Le samedi 20 septembre, Klassiek in de Kapel a organisé une soirée de musique de chambre dans l'atmosphérique et intime Sint-Rochuskapel in Mariadal à Hoegaarden. La violoniste Elsa de Lacerda et le pianiste Matthieu Idmtal, tous deux des maîtres accomplis de leur art, ont offert aux auditeurs trois sonates de Mozart (KV301, KV304 et KV296) et la captivante Troisième sonate pour violon et piano de Grieg.
La chapelle, avec son acoustique chaleureuse et enveloppante, s'est avérée être le cadre parfait pour ce récital. Dès les premières notes, la musique a rempli l'espace entièrement, comme si chaque pierre de la chapelle se mettait à vibrer. Lacerda et Idmtal ont fait de l'acoustique leur allié : leur jeu respirait dans l'espace, et l'espace semblait respirer en retour dans leur musique.

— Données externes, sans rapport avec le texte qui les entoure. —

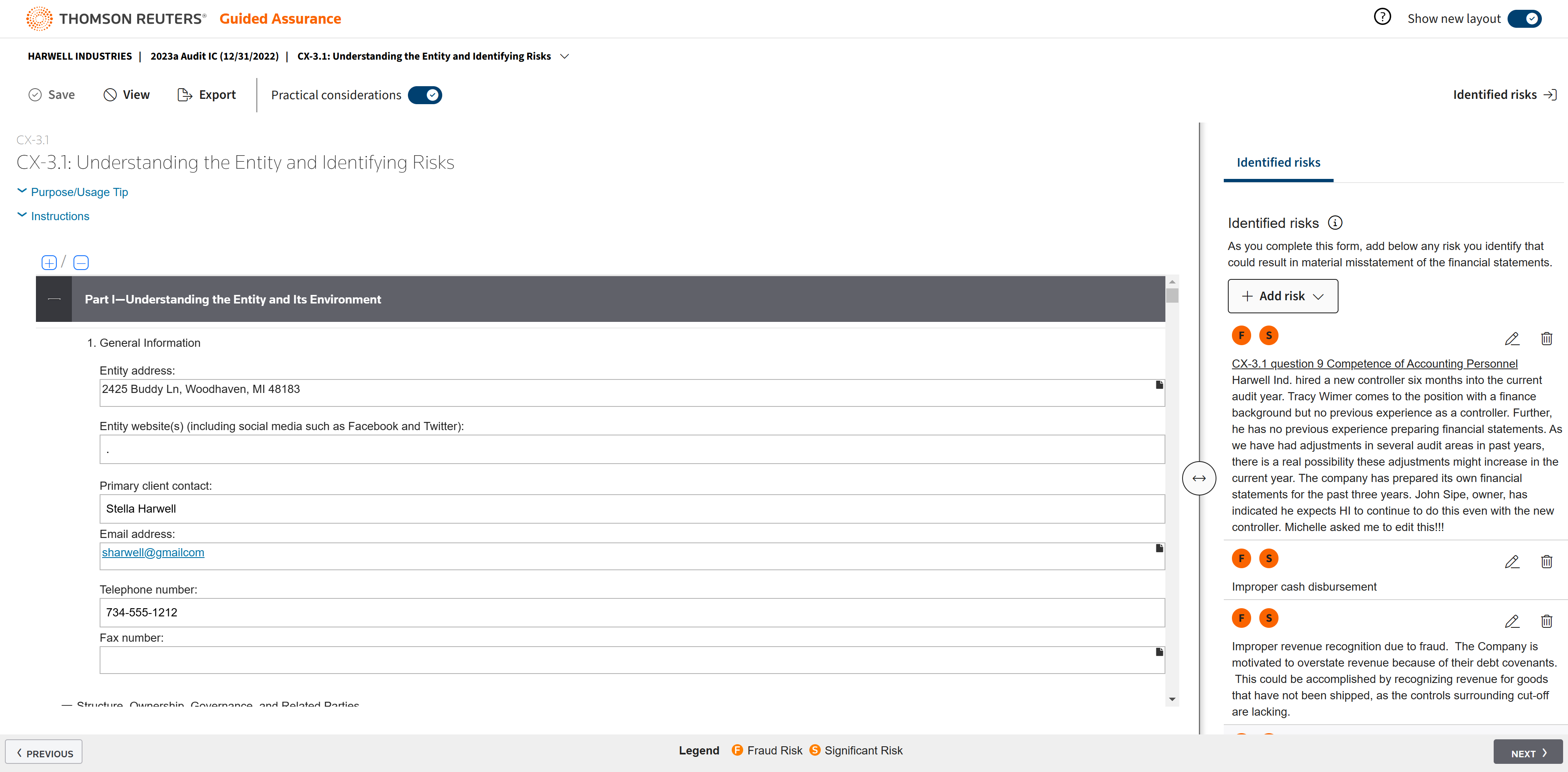Select the Identified risks tab
The image size is (1568, 772).
1278,163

Les sonates de Mozart se sont dessinées comme trois saisons musicales. La Sonate KV301 en sol majeur résonnait comme un printemps frais, léger et élégant, où le violon et le piano se rencontraient joyeusement comme dans une conversation intime. Tout autre était la Sonate KV304 en ré mineur, sombre et chargée, comme si Mozart donnait voix aux ombres automnales. Ici, les musiciens ont exprimé l'intensité fragile avec une force dramatique qui touchait profondément. Une courte pause permit ensuite de reprendre son souffle et sa réflexion, avant que KV296 en do majeur ne remplisse la chapelle d'une lumière d'été claire. Cette sonate rayonnait de vitalité et d'énergie scintillante, espiègle et transparente comme la lumière du soleil traversant le verre.
Avec la Troisième sonate pour violon et piano de Grieg, l'atmosphère a changé. Les mélodies lyriques évoquaient des paysages montagneux verdoyants et des forêts fraîches, tandis que les passages tempétueux résonnaient comme une force naturelle descendant des fjords norvégiens. Le piano d'Idmtal grondait parfois comme le tonnerre, puis murmurait comme un ruisseau, tandis que le violon de Lacerda flottait comme une voix qui tantôt chuchotait, jubilait et se lamentait. Il y avait une honnêteté brute et une force spontanée dans leur jeu qui ne laissait personne indifférent. Le public a été emporté dans un flot d'émotions, où les moments recueillis et les éclats passionnés se succédaient dans un même souffle.
Ce qui rendait cette soirée si particulière, c'était le mélange de maîtrise et d'abandon. Lacerda et Idmtal ont donné aux notes du parfum, de la couleur et de la matérialité. Leur connexion, leur passion et leur spontanéité ont assuré que les auditeurs restaient captivés jusqu'à la dernière note.
Lorsque les dernières notes de Grieg se sont évanouies, le silence ne dura qu'un instant : le public s'est levé d'un bond et a récompensé les musiciens par une ovation debout. Pendant des minutes, les applaudissements tonitruants ont continué, un hommage mérité à deux artistes exceptionnels qui avaient entièrement transformé la Sint-Rochuskapel en musique pour une soirée.